Post-deal, Google is still letting Hassabis wander around in the real world and taking his phenomenal brain with him – despite the evident risks of him leaking intrigue, insights and intel about the future of machine learning that Google might prefer to keep to itself.

"Why don't we have robots that can tidy the house or clean up after the kids?" asked Hassabis. "It's not because we're not mechanically capable – there are robots that could do that. But the problem is that every house, every kitchen, is different.
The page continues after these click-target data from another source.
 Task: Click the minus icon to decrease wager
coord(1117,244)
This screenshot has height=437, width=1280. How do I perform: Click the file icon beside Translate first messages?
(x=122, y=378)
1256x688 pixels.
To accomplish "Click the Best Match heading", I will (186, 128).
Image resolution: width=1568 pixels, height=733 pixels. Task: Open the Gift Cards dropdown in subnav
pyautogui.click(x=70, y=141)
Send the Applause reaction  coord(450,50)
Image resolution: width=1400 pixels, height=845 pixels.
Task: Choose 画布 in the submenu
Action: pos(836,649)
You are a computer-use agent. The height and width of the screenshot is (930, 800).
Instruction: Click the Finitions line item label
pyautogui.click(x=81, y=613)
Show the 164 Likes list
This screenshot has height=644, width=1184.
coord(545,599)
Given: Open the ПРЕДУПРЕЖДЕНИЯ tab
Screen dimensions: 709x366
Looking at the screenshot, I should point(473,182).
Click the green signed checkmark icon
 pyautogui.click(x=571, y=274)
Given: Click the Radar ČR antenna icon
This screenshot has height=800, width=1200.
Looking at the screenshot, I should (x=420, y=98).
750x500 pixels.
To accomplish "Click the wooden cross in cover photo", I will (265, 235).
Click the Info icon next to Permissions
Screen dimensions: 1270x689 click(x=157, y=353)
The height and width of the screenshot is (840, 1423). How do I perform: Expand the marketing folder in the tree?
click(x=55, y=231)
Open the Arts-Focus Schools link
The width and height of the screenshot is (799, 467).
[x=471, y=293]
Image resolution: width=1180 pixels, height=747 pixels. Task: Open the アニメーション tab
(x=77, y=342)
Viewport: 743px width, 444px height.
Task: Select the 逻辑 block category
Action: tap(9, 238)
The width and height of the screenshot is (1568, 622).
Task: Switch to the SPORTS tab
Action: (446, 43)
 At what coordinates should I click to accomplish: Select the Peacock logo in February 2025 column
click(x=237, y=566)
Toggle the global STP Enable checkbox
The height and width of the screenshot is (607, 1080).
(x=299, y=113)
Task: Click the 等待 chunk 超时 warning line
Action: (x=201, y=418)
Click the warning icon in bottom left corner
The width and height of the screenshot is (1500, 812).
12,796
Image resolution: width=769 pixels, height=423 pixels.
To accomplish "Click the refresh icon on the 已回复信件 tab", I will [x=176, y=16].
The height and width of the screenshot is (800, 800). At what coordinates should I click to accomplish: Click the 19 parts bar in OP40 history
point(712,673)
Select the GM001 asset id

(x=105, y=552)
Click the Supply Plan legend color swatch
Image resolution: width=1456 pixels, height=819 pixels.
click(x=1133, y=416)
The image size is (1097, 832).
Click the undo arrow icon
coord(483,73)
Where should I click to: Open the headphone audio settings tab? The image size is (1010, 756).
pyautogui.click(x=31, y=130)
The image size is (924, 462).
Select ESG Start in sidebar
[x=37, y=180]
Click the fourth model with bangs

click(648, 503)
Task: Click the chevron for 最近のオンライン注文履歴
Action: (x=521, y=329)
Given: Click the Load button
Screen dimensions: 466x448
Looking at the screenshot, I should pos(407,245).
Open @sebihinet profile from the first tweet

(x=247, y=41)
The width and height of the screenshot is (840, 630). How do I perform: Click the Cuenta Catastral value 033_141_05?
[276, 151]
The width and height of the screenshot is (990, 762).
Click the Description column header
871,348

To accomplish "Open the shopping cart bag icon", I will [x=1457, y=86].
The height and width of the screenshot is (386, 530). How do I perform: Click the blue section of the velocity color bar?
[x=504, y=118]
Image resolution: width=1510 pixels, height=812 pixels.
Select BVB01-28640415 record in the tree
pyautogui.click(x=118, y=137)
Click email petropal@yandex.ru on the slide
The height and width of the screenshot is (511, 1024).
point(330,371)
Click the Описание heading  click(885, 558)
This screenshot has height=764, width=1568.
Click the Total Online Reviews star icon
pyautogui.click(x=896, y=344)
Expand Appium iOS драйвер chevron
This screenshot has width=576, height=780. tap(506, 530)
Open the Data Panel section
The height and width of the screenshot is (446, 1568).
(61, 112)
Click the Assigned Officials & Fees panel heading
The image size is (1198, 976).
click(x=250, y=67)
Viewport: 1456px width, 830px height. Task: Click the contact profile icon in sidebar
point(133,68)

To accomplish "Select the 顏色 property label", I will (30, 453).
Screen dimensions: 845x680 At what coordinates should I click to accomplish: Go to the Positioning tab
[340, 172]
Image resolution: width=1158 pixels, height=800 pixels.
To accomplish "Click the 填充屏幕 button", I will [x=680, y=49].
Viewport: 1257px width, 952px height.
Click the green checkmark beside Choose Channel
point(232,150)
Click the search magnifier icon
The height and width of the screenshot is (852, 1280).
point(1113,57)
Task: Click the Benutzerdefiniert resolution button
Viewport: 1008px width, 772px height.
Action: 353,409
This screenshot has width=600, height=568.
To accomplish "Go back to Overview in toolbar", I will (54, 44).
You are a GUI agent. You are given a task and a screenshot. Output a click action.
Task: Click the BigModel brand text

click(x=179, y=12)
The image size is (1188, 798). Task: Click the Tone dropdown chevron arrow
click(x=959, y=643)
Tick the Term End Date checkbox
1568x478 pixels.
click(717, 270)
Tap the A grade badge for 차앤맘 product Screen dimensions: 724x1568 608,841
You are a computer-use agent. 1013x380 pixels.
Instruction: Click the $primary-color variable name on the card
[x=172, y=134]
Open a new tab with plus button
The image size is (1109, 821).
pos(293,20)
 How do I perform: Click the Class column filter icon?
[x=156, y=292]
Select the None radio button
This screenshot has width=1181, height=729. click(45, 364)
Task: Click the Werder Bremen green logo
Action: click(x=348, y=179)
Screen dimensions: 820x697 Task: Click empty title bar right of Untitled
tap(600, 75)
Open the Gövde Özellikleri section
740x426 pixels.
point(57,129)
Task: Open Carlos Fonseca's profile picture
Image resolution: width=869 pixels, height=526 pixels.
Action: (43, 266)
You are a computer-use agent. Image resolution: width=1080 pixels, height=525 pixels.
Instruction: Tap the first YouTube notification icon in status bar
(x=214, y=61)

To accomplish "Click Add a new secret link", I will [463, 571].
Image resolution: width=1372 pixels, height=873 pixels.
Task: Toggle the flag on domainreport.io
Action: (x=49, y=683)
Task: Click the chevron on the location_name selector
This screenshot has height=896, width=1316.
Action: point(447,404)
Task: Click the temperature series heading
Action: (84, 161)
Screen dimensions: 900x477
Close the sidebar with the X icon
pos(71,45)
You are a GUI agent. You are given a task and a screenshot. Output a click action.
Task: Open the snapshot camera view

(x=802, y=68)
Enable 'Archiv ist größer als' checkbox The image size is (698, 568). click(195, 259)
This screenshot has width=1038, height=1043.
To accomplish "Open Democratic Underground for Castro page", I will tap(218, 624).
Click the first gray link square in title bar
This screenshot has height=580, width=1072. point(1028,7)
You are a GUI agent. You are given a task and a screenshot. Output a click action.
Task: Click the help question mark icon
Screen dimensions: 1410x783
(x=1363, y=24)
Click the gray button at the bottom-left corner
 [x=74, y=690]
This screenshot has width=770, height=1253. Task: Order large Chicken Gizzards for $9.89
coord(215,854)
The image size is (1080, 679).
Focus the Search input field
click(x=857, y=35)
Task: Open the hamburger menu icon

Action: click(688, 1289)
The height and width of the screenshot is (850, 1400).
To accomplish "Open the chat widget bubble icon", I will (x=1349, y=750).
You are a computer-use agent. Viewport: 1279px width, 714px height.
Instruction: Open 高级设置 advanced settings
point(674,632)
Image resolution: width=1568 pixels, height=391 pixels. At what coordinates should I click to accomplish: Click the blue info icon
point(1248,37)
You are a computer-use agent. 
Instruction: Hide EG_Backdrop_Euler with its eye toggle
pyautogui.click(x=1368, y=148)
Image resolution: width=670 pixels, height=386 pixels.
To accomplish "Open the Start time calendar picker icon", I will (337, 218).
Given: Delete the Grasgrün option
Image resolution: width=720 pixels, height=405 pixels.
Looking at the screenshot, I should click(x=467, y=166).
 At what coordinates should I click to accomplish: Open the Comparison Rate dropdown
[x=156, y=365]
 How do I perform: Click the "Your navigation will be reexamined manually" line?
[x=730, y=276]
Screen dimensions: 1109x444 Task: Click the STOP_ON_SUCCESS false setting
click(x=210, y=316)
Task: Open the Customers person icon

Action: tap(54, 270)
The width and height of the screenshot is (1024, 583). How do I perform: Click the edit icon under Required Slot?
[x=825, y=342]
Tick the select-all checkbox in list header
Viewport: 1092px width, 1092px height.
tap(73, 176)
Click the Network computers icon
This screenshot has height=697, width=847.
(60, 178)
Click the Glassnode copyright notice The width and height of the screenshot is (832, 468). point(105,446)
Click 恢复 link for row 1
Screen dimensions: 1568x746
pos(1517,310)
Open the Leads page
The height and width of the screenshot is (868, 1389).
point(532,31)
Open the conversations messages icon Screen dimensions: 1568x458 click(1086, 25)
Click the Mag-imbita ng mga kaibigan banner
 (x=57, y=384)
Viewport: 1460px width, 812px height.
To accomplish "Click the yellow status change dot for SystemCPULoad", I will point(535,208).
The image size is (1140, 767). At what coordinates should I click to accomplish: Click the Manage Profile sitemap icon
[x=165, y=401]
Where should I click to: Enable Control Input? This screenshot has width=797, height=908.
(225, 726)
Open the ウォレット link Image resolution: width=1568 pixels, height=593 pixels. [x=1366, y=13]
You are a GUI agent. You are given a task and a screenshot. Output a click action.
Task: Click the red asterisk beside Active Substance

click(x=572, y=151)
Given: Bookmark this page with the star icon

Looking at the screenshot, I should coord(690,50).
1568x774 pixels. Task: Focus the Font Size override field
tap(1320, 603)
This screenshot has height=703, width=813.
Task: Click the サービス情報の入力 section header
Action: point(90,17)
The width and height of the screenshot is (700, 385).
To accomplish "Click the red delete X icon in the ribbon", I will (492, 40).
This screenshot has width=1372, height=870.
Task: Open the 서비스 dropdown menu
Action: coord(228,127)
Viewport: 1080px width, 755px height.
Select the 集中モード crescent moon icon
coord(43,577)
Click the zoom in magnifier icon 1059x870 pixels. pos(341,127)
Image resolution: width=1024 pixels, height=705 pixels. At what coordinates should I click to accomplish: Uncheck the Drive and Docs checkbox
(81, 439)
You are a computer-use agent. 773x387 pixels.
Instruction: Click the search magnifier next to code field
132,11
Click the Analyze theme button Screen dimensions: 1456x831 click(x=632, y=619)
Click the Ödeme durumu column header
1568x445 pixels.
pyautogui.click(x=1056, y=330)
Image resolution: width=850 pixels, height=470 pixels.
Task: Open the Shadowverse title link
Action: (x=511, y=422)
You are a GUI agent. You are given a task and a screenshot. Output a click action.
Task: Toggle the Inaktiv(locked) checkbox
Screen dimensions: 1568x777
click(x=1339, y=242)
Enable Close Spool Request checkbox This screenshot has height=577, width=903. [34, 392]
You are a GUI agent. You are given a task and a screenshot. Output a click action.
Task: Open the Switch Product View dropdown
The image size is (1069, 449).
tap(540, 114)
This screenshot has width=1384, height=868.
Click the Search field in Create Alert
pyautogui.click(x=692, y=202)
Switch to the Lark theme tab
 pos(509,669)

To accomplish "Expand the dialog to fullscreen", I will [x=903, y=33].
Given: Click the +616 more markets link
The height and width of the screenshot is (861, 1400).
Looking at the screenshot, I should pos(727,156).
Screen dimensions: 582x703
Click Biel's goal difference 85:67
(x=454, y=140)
You couldn't pre-program individual machines, so it has to learn in the environment it finds itself in."

Hassabis grasped the kimono: discussions with Google meandered for two years, he told the audience of suits (Grayson and Simon being sadly absent at this point), but were triggered by a casual chat between casual billionaires on a casual private jet ride somewhere between wherever billionaires like to fly each other. One of DeepMind's investors is Tesla founder Elon Musk, a remarkable overachiever even by Silicon Valley standards, who has variously created luxury, high-performance electric cars, designed a high-speed, pressurised transport system and founded a space travel company. Despite $65m of investment from him in their first two years, DeepMind stayed secretive.

"We're from the UK, so we didn't realise who was connected in the Valley, or that Elon and Larry [Google co-founder Larry Page] were best buddies. We got a call from Luke Nosek on Elon's private jet at 4am UK time, who said that Larry had started asking about artificial intelligence and Elon said 'You should check out this company in London'. Then Luke said 'Larry's taking notes!' I was thinking that someone with a $300bn-$400bn company doesn't take notes unless it's going to get actioned."

What followed was a year of discussions with Google that became more protracted as more lawyers and the corporate development department got involved.

At one point, he said, there were 20 lawyers on one conference call. "The complexity of getting all those ducks in a row is at the limits of what is humanly possible, plus all the 'poker playing' with corporate development – and meanwhile running your business."

Help speeding up the process came in the unlikely form of another tech giant f ounder, who got wind of what DeepMind was doing. It wasn't the bidding war that DeepMind (and its 75 staff) were interested in, but negotiating to get the best terms that would allow DeepMind to control its own mission. Its research was all based on an approach in artificial intelligence that Google didn't have. "Most people start with language, but we start with sensory experience," said Hassabis. "We collected the world's best team. And Larry told us he'd always thought of Google as an artificial intelligence company."

That insight itself is enough to inspire the recalibration of the hundreds of millions of businesses and billions of consumers who have become dependent on Google. If you thought Google was an advertiser, or a search engine, or a video platform, or a news service, or a shopping tool, you're right. But the Google of the future tailors all its services using technology that learns about its users. Today, that customisation looks like the Google Now app, but the future has a habit of turning up pretty quickly in this part of the world.

Wannabe entrepreneurs looking for tips from Hassabis would be hard pressed; be a former prodigy computing genius, get Elon Musk as an investor and engineer a casual mention to an artificial intelligence-hunting Google founder next time they hang out. All in a day's work for the tech elite, in whose hands our futures rest.

This article was amended on 2 July 2014 to remove some quotes. Our author had not been told that a particular session was under Chatham House rules.